Date of Award
Doctor of Philosophy (PhD)
Biochemistry & Molecular Biophysics
Dr. Gregory Van Duyne
Cre recombinase, a member of the tyrosine recombinase (YR) family of site-specific recombinases catalyzes DNA rearrangements using phosphoryl transfer chemistry that is identical to that used by the type IB topoisomerases (TopIBs). In this dissertation, the requirements for YR catalysis and the relationship between the YRs and the TopIBs are explored. I have analyzed the in vivo and in vitro recombination activities of all possible substitutions of the seven active site residues in Cre recombinase. To facilitate the interpretation mutant activities, I also determined the structure of a vanadate transition state mimic for the Cre-loxP reaction that allows for a comparison with similar structures from the related TopIBs. The results demonstrate that active site residues shared by the TopIBs are most sensitive to substitution. Two of the conserved active site residues in YRs have no equivalent in TopIBs. I have concluded that Glu176 and His289 in Cre evolved to have functional roles in site-specific recombination, that are unnecessary for relaxation by TopIB. His289 is not essential for cleavage of DNA, but accelerates water mediated hydrolysis of the 3'-phosphotyrosine covalent intermediate. Glu176 serves a structural role in facilitating the activation of Cre for cleavage by helping position the general acid, K201 in the active site. These residues may compensate for activity lost during the evolution of allosteric regulation required for recombination. Examination of two regions involved in protein:protein interactions in the Cre-DNA tetramer complex has led to the characterization of two modes of allosteric regulation. The first involves a C-terminal helix (hN), which binds in the pocket of a neighboring Cre monomer to serve as a regulatory switch by acting as a tether to position the tyrosine nucleophile (Y324).
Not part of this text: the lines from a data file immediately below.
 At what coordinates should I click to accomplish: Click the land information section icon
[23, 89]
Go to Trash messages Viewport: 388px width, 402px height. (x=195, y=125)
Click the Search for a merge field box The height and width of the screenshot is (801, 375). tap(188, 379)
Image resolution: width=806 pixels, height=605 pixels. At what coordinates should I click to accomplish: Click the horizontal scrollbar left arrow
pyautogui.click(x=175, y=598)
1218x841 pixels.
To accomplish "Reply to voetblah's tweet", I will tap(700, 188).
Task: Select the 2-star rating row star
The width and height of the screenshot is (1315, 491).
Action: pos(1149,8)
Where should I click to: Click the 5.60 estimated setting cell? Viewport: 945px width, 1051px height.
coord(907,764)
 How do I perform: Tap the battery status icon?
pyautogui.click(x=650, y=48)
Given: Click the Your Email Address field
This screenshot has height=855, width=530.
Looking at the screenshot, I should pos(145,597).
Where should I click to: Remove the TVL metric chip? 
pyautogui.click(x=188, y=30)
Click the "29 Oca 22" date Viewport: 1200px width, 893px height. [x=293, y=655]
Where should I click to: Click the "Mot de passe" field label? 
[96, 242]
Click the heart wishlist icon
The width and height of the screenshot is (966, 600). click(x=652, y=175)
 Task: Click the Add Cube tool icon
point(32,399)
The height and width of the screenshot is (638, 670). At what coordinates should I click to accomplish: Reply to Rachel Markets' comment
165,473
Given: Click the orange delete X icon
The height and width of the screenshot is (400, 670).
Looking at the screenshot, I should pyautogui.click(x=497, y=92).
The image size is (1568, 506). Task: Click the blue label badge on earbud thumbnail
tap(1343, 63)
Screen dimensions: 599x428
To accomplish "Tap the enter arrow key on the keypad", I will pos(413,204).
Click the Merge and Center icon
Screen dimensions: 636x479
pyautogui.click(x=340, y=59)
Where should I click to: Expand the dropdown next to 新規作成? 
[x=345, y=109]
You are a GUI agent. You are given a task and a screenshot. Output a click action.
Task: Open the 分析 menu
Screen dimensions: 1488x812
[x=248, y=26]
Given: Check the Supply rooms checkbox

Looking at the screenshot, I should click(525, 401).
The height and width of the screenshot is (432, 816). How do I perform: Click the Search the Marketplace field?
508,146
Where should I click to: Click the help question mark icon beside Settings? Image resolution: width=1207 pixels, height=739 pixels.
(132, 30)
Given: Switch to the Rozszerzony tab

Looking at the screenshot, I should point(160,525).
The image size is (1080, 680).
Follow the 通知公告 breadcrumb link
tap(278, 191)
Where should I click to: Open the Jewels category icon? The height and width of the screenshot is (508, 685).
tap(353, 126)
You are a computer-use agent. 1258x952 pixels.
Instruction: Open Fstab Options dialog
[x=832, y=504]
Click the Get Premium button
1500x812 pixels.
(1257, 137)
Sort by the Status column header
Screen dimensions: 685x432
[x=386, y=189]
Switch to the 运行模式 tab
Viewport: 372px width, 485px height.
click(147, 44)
The second regulatory module involves the mobile β2-β3 hairpin carrying the general acid, K201. This hairpin must form synapsis dependent contacts to efficiently position K201 near O5' of the scissile phosphate. Cre has evolved to modulate the positions of critical residues for catalysis, which is an effective and highly sensitive mechanism of regulation of catalysis not shared by TopIBs.
Gibb, Bryan P S, "Requirements for Catalysis in Cre Recombinase" (2010). Publicly accessible Penn Dissertations. Paper 427.